══ SUPPLIED DATA ══

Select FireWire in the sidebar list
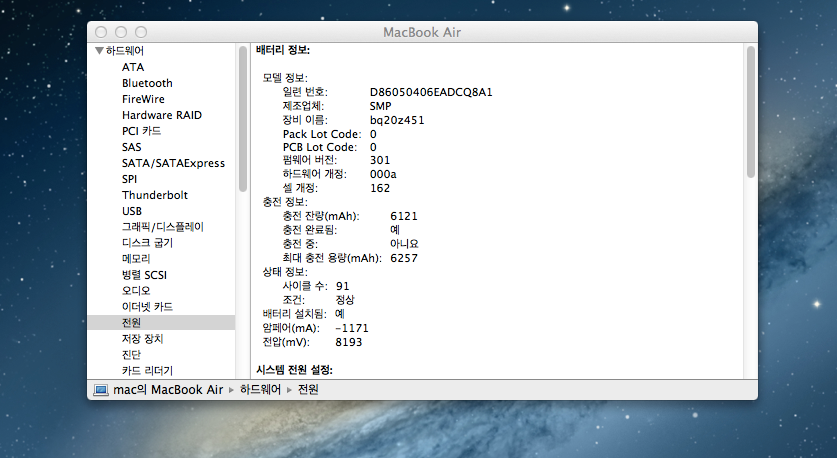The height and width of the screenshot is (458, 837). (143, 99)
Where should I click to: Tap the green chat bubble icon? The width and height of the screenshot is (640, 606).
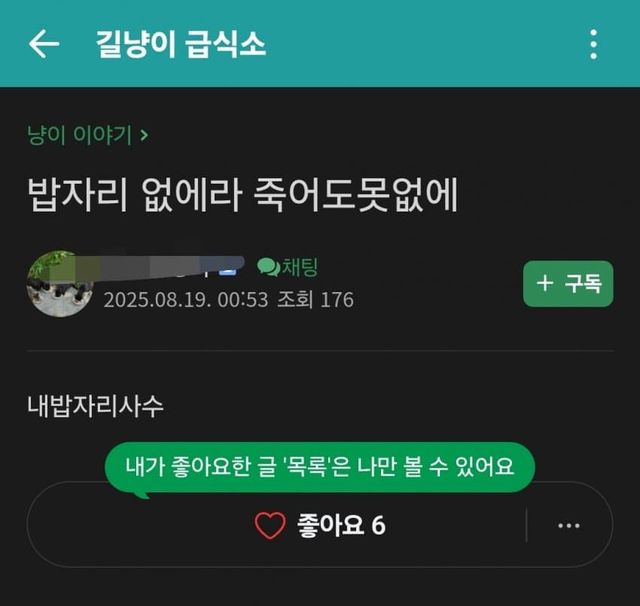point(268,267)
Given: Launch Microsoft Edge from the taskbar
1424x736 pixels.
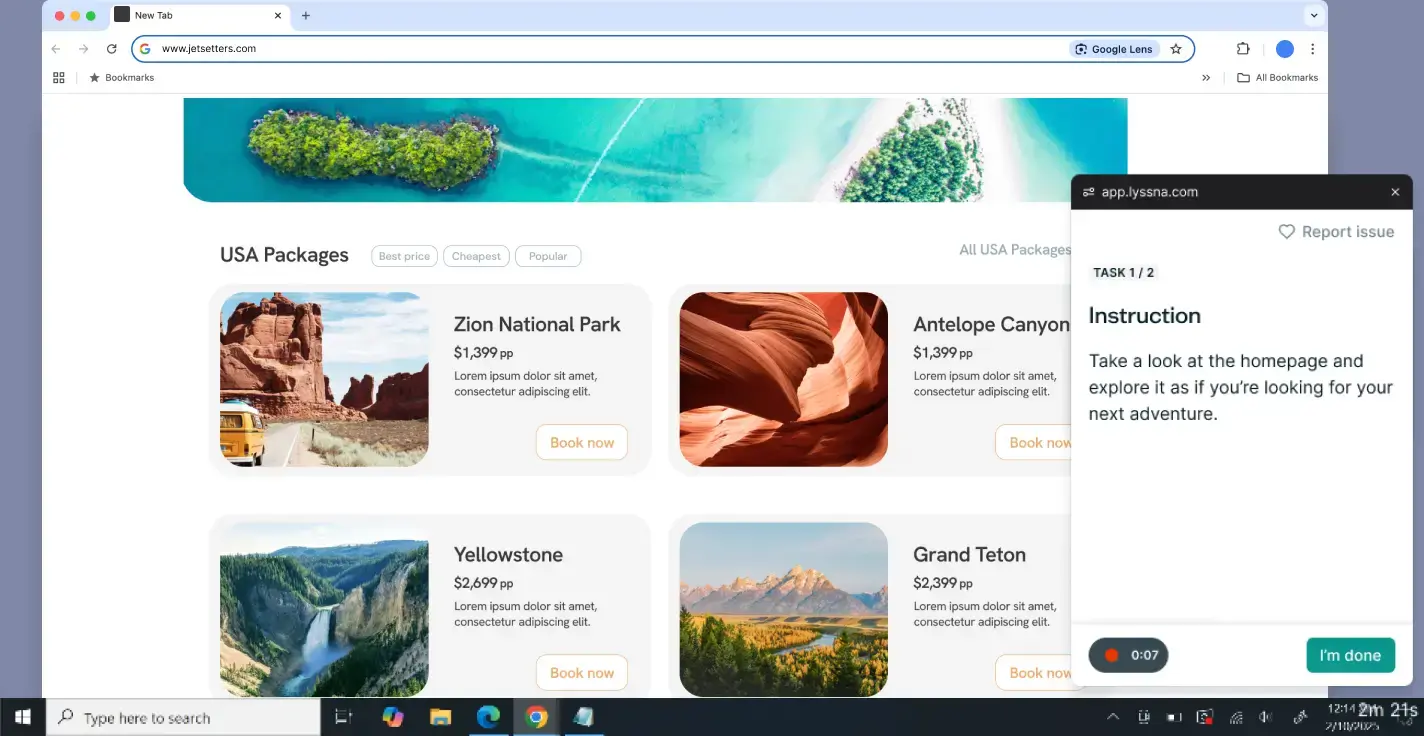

═══

**INSTRUCTIONS TO FOLLOW:**
Your answer must be the full listing, copied exactly, with no pictures in it.

**TASK RESULT:**
Select FireWire in the sidebar list
The height and width of the screenshot is (458, 837). (143, 99)
Where should I click to: Tap the green chat bubble icon? The width and height of the screenshot is (640, 606).
point(268,267)
Given: Launch Microsoft Edge from the taskbar
1424x736 pixels.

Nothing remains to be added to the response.